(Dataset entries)
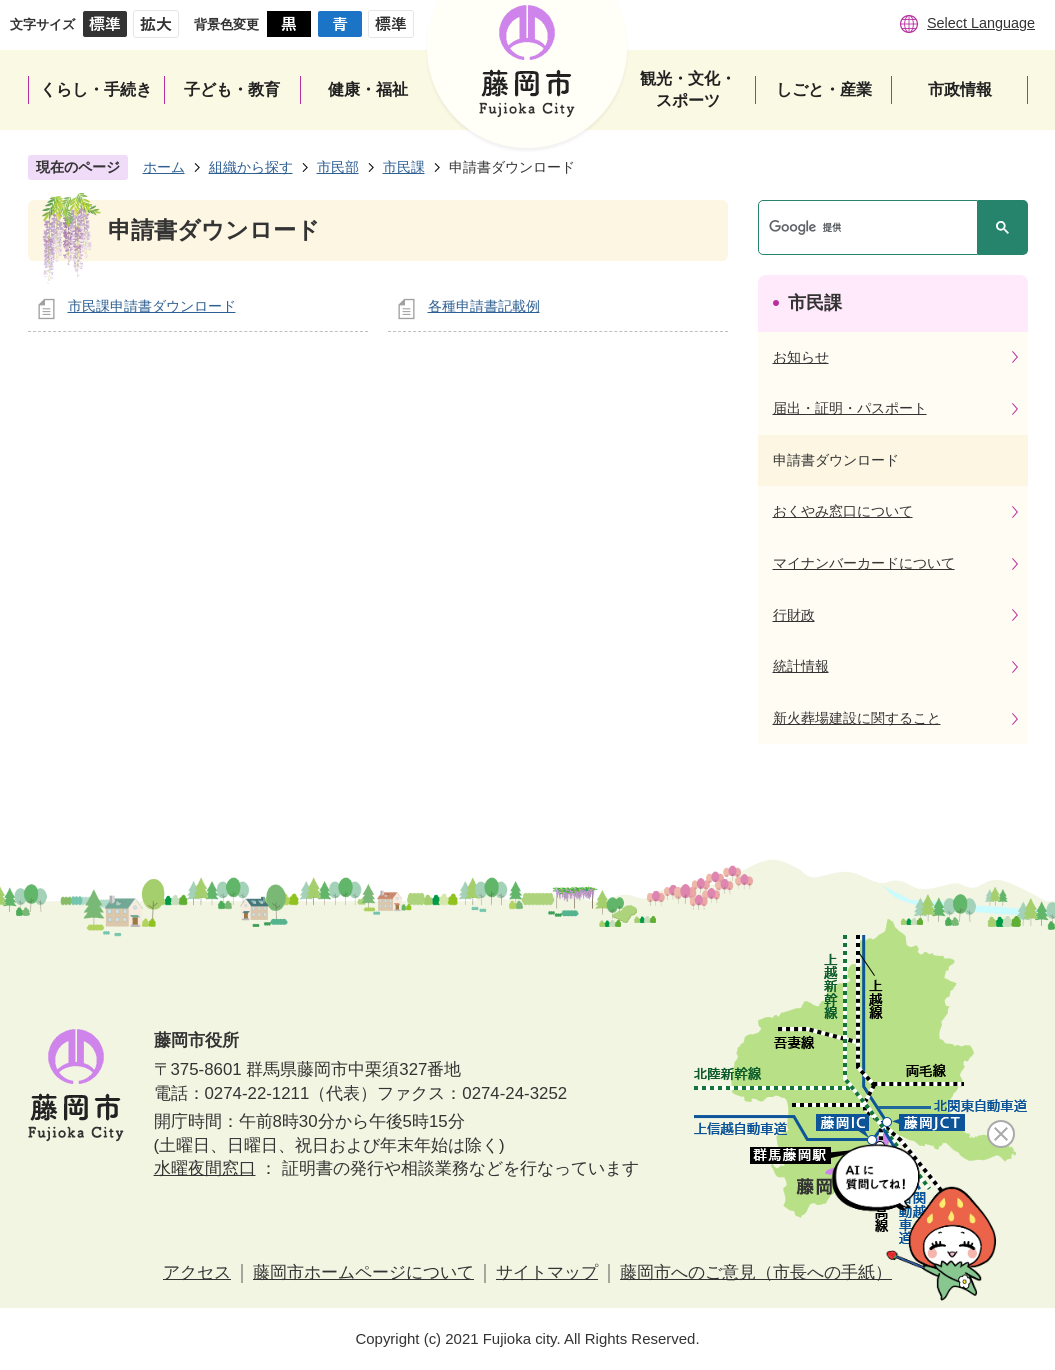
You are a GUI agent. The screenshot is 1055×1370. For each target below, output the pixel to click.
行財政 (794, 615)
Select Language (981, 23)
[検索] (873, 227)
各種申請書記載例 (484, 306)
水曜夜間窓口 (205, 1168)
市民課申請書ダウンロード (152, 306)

Task description =>
Output each line of the records as a row of a Markdown table with the columns Row and Line, starting at the line containing "Select Language (981, 23)" and ending at the last line of the records. Number the rows and leave out any blank lines.

In response =>
| Row | Line |
|---|---|
| 1 | Select Language (981, 23) |
| 2 | [検索] (873, 227) |
| 3 | 各種申請書記載例 (484, 306) |
| 4 | 水曜夜間窓口 (205, 1168) |
| 5 | 市民課申請書ダウンロード (152, 306) |